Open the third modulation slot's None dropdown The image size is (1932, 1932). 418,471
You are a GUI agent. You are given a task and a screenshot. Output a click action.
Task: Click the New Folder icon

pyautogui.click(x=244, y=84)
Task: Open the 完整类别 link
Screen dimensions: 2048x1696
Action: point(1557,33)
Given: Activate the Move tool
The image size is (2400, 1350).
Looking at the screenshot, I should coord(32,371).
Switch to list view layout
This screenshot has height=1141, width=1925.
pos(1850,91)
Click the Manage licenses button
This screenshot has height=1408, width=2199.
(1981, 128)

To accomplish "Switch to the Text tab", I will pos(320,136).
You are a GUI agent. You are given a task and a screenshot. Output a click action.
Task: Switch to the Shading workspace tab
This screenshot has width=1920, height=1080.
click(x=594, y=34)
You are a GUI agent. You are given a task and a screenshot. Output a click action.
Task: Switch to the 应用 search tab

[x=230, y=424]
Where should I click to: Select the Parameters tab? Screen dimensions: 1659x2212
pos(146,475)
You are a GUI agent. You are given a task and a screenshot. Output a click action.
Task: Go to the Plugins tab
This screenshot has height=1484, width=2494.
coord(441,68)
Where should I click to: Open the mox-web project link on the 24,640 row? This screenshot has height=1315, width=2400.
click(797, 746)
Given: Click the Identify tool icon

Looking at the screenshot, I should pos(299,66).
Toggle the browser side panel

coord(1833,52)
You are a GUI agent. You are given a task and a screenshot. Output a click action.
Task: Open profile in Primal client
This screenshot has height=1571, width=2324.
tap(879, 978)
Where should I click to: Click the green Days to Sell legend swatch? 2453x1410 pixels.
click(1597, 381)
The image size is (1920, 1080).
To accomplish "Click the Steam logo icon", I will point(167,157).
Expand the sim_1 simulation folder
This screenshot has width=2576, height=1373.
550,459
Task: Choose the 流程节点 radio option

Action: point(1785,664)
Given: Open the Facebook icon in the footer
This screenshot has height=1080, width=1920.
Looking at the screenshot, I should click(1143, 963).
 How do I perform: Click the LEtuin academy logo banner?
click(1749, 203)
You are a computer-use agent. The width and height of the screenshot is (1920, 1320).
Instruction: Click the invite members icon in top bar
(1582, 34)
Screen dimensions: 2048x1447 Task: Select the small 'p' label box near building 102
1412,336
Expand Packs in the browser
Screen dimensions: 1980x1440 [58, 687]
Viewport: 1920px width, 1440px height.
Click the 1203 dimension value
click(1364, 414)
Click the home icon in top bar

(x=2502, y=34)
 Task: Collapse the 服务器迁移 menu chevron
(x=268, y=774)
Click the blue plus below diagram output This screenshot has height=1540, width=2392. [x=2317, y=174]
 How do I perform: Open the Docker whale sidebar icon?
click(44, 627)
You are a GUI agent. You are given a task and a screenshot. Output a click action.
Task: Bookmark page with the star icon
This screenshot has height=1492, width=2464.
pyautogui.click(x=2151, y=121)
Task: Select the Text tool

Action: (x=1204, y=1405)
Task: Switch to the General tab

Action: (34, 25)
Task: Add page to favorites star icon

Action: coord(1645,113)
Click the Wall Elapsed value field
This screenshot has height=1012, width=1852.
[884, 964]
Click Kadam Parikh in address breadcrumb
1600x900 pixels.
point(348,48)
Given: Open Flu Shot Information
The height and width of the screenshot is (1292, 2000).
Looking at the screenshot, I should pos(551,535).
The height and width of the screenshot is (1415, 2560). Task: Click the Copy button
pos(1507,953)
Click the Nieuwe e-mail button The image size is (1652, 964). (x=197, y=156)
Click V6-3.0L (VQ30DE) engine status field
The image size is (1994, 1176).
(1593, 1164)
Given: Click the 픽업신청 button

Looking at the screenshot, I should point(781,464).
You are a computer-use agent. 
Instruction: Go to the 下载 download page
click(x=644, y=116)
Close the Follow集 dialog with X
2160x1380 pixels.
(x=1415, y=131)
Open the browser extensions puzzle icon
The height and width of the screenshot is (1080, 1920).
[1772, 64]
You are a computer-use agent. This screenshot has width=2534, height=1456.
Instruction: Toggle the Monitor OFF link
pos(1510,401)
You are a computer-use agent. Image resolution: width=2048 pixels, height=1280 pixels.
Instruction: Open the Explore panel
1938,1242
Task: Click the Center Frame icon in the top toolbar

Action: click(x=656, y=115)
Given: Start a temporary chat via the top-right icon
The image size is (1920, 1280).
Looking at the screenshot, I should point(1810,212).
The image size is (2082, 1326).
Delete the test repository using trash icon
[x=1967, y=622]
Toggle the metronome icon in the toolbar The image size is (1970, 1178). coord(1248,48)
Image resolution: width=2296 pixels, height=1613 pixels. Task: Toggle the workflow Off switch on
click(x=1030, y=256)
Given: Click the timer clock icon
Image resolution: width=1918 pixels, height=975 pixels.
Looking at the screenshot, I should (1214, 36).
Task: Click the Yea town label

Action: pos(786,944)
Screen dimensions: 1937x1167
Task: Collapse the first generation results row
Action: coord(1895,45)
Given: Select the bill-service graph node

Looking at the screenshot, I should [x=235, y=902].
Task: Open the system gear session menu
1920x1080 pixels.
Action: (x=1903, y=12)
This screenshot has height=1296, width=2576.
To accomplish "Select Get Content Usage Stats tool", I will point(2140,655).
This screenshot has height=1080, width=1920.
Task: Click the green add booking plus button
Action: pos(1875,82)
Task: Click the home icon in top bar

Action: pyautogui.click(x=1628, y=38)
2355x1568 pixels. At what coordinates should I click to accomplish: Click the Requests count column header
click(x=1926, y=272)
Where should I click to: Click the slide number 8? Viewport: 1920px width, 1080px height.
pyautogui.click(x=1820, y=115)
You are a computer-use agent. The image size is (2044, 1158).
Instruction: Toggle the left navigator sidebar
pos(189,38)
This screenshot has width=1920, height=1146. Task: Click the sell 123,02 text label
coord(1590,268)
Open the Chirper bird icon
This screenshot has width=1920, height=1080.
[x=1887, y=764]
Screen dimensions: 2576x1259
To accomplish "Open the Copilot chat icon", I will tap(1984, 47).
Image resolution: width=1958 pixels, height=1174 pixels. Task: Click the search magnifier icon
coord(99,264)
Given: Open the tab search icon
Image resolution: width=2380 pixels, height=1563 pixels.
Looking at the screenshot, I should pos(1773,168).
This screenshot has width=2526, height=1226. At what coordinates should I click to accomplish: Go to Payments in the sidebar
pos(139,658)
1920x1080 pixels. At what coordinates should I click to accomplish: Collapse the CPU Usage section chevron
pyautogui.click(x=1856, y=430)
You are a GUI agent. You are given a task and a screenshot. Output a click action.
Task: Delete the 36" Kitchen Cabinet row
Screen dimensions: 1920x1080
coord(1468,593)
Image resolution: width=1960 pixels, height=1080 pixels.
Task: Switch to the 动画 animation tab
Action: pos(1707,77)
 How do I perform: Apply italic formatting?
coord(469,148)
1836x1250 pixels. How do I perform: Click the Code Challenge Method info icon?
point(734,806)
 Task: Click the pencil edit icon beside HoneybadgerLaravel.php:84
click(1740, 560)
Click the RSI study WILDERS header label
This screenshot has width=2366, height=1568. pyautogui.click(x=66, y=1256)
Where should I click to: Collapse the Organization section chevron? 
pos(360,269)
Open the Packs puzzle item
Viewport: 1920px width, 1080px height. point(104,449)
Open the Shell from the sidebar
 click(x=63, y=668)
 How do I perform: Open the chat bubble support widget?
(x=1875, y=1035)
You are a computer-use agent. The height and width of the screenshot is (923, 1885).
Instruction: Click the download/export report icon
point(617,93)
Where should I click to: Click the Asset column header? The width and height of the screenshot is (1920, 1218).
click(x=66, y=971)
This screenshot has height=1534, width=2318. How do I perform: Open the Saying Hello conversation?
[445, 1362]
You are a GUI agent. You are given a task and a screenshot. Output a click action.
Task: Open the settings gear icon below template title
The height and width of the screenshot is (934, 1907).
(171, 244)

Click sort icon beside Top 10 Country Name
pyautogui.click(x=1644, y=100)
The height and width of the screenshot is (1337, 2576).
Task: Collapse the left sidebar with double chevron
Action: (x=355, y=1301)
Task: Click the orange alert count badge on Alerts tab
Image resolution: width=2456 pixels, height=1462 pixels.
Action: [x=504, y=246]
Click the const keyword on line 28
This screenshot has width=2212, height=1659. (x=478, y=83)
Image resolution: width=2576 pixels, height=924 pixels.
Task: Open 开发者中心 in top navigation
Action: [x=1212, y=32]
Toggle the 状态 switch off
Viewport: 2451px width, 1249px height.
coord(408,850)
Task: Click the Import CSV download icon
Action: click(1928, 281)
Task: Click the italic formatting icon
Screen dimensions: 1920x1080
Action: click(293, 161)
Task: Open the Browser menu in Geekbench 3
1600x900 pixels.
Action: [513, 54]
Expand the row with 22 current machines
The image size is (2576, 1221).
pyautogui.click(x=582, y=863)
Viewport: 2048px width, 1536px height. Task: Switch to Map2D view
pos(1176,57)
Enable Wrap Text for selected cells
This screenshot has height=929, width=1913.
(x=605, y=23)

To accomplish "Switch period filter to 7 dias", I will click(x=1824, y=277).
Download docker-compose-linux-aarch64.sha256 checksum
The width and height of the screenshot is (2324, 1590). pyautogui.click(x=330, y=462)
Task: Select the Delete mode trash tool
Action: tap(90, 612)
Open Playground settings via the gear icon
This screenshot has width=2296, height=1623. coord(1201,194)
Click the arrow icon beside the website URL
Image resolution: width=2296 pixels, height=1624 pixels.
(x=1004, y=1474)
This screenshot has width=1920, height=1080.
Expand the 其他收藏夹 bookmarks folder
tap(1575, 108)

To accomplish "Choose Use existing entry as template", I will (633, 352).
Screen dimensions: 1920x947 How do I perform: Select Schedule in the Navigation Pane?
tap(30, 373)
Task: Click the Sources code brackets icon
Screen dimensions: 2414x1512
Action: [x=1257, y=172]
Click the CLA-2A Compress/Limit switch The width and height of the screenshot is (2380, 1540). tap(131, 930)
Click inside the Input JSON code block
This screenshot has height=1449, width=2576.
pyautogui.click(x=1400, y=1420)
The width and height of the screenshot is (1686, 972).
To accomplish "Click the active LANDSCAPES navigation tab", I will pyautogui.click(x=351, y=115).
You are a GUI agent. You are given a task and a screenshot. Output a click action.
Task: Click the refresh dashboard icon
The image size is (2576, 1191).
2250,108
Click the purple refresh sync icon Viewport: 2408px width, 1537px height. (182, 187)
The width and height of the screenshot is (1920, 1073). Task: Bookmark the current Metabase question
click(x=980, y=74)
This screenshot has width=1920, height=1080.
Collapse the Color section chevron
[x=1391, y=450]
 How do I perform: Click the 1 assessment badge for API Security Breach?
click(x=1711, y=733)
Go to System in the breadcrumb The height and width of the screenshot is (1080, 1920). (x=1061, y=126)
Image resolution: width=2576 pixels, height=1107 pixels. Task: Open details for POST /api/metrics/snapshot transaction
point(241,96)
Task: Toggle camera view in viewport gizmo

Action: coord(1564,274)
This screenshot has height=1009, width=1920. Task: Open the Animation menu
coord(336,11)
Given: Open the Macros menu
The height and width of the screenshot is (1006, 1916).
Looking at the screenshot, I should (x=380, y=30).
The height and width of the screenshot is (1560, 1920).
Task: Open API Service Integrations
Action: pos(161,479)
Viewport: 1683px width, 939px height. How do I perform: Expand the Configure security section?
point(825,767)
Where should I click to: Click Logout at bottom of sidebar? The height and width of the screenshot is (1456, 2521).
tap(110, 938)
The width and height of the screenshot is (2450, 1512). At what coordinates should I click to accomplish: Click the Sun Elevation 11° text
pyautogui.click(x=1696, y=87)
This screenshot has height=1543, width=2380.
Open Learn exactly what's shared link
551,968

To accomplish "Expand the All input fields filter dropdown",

▸ **REQUIRED ACTION**: Give the count of lines in the listing that hold the word "breadcrumb", with no other text.

▸ **YOUR RESPONSE**: 2